Ze keek er een beetje vreemd bij, maar ja, ze was dan ook heel oud, dacht Tom. Hij tilde de mand op en liep met zijn vrienden achter het oude vrouwtje aan.
Al snel bereikten ze een andere open plek in het Grote Woud en daar, daar stond een wel heel bijzonder huisje. Tom, Peter en de andere kinderen keken, keken en keken nog eens. Was dat nu een huisje van snoep?
‘Dank jullie wel, lieve kinderen,’ zei het oude vrouwtje met diezelfde vriendelijke, maar rare stem die nu ook een beetje scherp en schor klonk. ‘Neem nu maar wat lekkers. Jullie kunnen het zo van de muur eten.’ Ze brak een stuk chocolade van de muur af. ‘Hier, pak maar aan.’ Haar stem sloeg even over, toen ze zachtjes in zichzelf mompelde. ‘Nu gaat het gebeuren, nog even
en dan…’ Ze maakte een klein sprongetje.
‘Heel aardig van u,’ zeiden de kinderen in koor. ‘Maar nee, dank u. Taart en snoep vinden wij wel lekker, maar niet te vaak en zeker niet te veel in één keer. In snoep zit ook veel suiker. En van veel chocolade wordt je ook nog dik. Er zitten vetten in. Weet u dat niet?’ Het oude vrouwtje draaide zich met een snelle ruk om. Zo snel dat haar vrolijk gekleurde mantel - dat is een soort jas - van haar schouders gleed en er zwarte, rafelige kleding zichtbaar werd. ‘Kinderen toch?, ‘ klonk het nu echt iets minder vriendelijk uit haar mond met gelige tanden.

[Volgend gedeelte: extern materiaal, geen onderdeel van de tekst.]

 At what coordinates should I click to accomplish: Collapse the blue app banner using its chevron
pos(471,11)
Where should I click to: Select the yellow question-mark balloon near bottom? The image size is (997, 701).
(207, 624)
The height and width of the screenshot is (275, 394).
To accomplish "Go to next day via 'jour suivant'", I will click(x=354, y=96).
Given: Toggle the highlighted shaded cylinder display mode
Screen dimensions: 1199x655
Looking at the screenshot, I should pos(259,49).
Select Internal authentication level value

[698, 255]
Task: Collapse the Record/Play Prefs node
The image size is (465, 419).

‘Een paar handjes snoepgoed mag toch wel?, ‘drong het oude vrouwtje aan. ‘Nee hoor, echt niet en nogmaals dank u wel,’ zeiden de kinderen. ‘In onze buidels hebben we lekkere boterhammen met ei en vleeswaren. Peter heeft ook appels meegekregen en Dunyah heeft een bakje met komkommer en verse aardbeien.’ Zij openden hun buidels en lieten het oude vrouwtje naar al het lekkers voor de lunch kijken. ‘En wilt u misschien een boterham van mij?,‘ zei Tom,
En toen gebeurde het. Het oude vrouwtje begon te trillen. Haar ogen kleurden donker, bijna zwart. Er klonk een hoge, schrille kreet. Zo hard, dat Dunyah haar vingers in haar oren stopte. Met een scherp, knarsend stemgeluid riep het vrouwtje ‘Jullie zijn vreselijke kinderen, bah! Veel te verstandig en daar hou ik niet van. Niet eens één snoepje!’ Ze begon nog meer te trillen. En het trillen ging over in schudden. Ze schudde zo hard dat het even leek of haar neus er af zou vallen. Toen holde ze weg en verdween in het huisje. Ze sloeg de deur zo hard dicht dat er allemaal koekjes in het rond vlogen.
Tom keek zijn vrienden en vriendinnen aan. Bang was hij niet. Met zijn vriendin, prinses Glansje, had hij wel gekkere en spannendere avonturen beleefd. Toen klonk er in het huisje een harde knal. De schoorsteen van ontbijtkoek hing opeens scheef op het dak en uit het dak kwam het oude vrouwtje omhoog. Omhoog? Jawel, echt waar. Ze schoot de lucht in. Bovenop een zuurstok. Met een luide gil verdween ze achter de bomen. ‘Verstandige kinderen, bah!,‘ hoorden ze nog net voordat de ze achter een wolkje uit het zicht verdween.
‘Was dat nu een heks?,‘ vroeg Dunyah. ‘Ja, een Zoet Heks en een hele domme,‘ zei Tom. Ze moesten hard lachen. Even later zaten ze in een kringetje bij het huisje. Om samen gezellig van hun boterhammen en fruit te genieten. Niet lang daarna liepen ze terug naar huis. Zingend en wel. Wat een bijzonder avontuur, dacht Tom, en hij grinnikte weer.
En jij, vraag jij je nu misschien af wat jij had gedaan? Had jij van het snoephuisje gegeten? Nee toch. Iets zoets is op zijn tijd best heel lekker, maar te veel en te vaak is niet verstandig.